Los análogos de GLP-1 y GIP (como semaglutida y tirzepatida) han transformado el tratamiento médico de la obesidad y la resistencia a la insulina. Sin embargo, al alcanzar el peso objetivo y suspender el medicamento, surge un desafío común: la adaptación metabólica. Al retirar el fármaco que retrasaba el vaciamiento gástrico y regulaba el apetito central, el hambre regresa. Sin una estrategia nutricional clara, la reganancia de peso puede ocurrir con rapidez.
1. La Fisiopatología de la Reganancia de Peso
Recuperar peso tras una pérdida rápida no es un fallo de voluntad; responde a mecanismos compensatorios conocidos como termogénesis adaptativa:
Aumento de Grelina
Al suspender el medicamento, el estómago eleva la secreción de grelina (hormona que estimula el apetito) para intentar recuperar la masa grasa perdida.
Menor Gasto Calórico Basal
Tras semanas o meses de déficit calórico, el cuerpo se vuelve más eficiente y quema menos calorías en reposo para realizar las mismas funciones biológicas.
Vías Metabólicas al Concluir Terapias con Incretinas
Diferencias biológicas entre suspender sin plan nutricional y seguir un protocolo de desmonte médico estructurado.
Retiro sin Plan Estructurado
- Apetito desregulado: El hambre reaparece con fuerza por aumento reactivo de grelina.
- Pérdida de masa muscular: Caída del gasto calórico basal si no hubo estímulo de fuerza.
- Fluctuaciones glucémicas: Picos rápidos de glucosa seguidos de hambre prematura.
Protocolo Nutricional COE
- Ajuste proteico: Ingesta calculada para estimular la saciedad intestinal natural (CCK/PYY).
- Protección muscular: Prescripción de fuerza adaptada para sostener el tejido metabólicamente activo.
- Secuencia en el plato: Fibra y aminoácidos primero para atenuar las curvas glucémicas postprandiales.
2. Preservar la Masa Muscular: El Motor del Metabolismo
El tejido muscular es el principal responsable de la captación de glucosa en el cuerpo y del mantenimiento de la tasa metabólica basal. Si durante el tratamiento farmacológico se pierde masa muscular, el gasto energético diario disminuye:
- Consumo proteico adecuado: Mantener una ingesta de 1.4 a 1.8 gramos de proteína por kilo de peso ayuda a sostener el tejido magro y prolongar la saciedad entre comidas.
- Estímulo de fuerza progresivo: El entrenamiento muscular con sobrecarga adaptada envía a la célula la señal biológica de conservar las fibras musculares en lugar de degradarlas.
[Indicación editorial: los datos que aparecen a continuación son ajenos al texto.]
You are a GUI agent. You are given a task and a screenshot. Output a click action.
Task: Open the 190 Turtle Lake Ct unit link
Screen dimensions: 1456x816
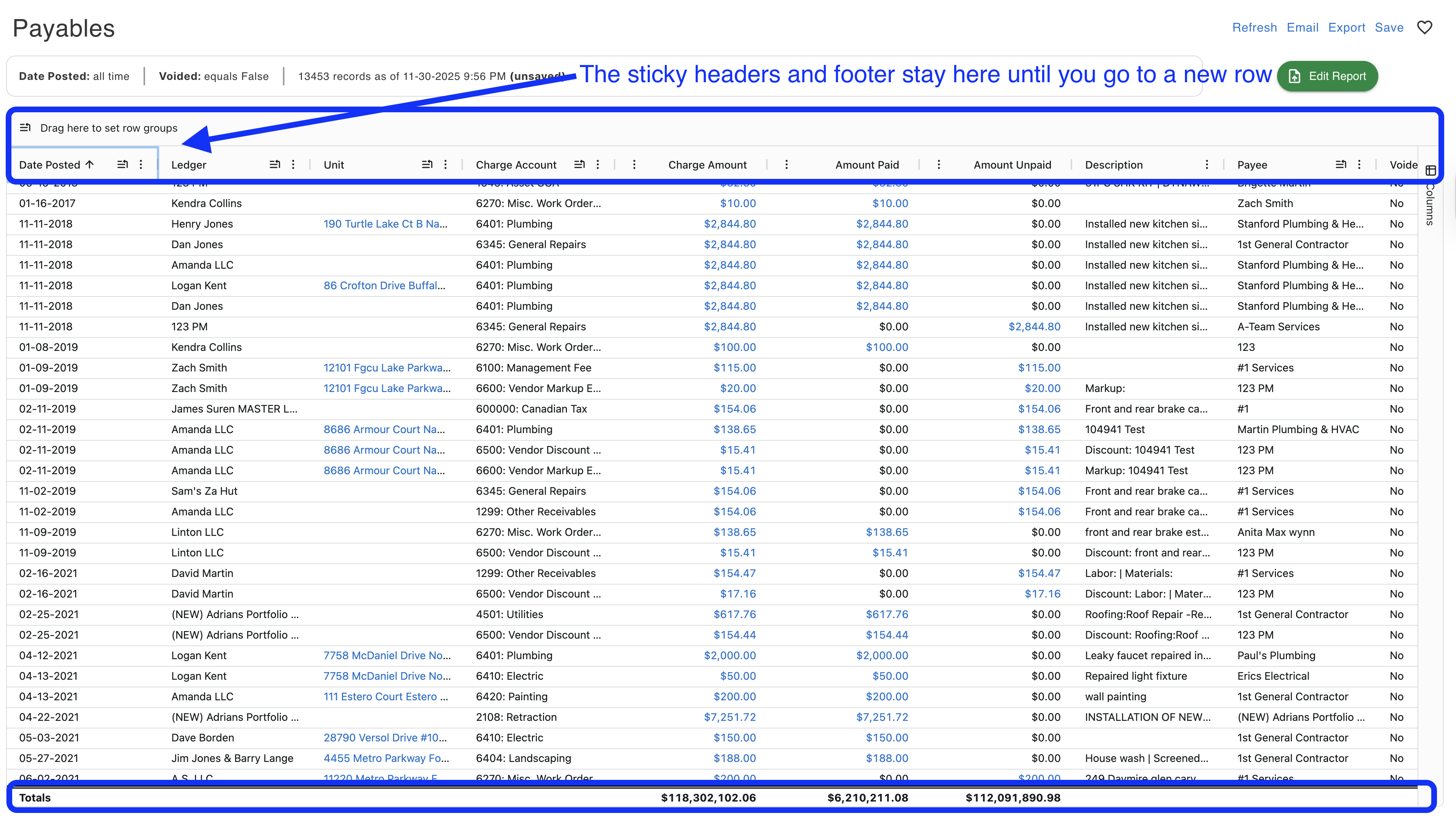[x=385, y=224]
3. Secuencia de Alimentos para Mantener la Saciedad
Sin el fármaco ralentizando el vaciado del estómago, la absorción de carbohidratos refinados es más veloz:
Estrategia práctica: Iniciar la comida con la porción de ensalada o vegetales, continuar con las proteínas y grasas saludables, y consumir los carbohidratos complejos al final. Esta secuencia genera una digestión más gradual y reduce las caídas bruscas de energía.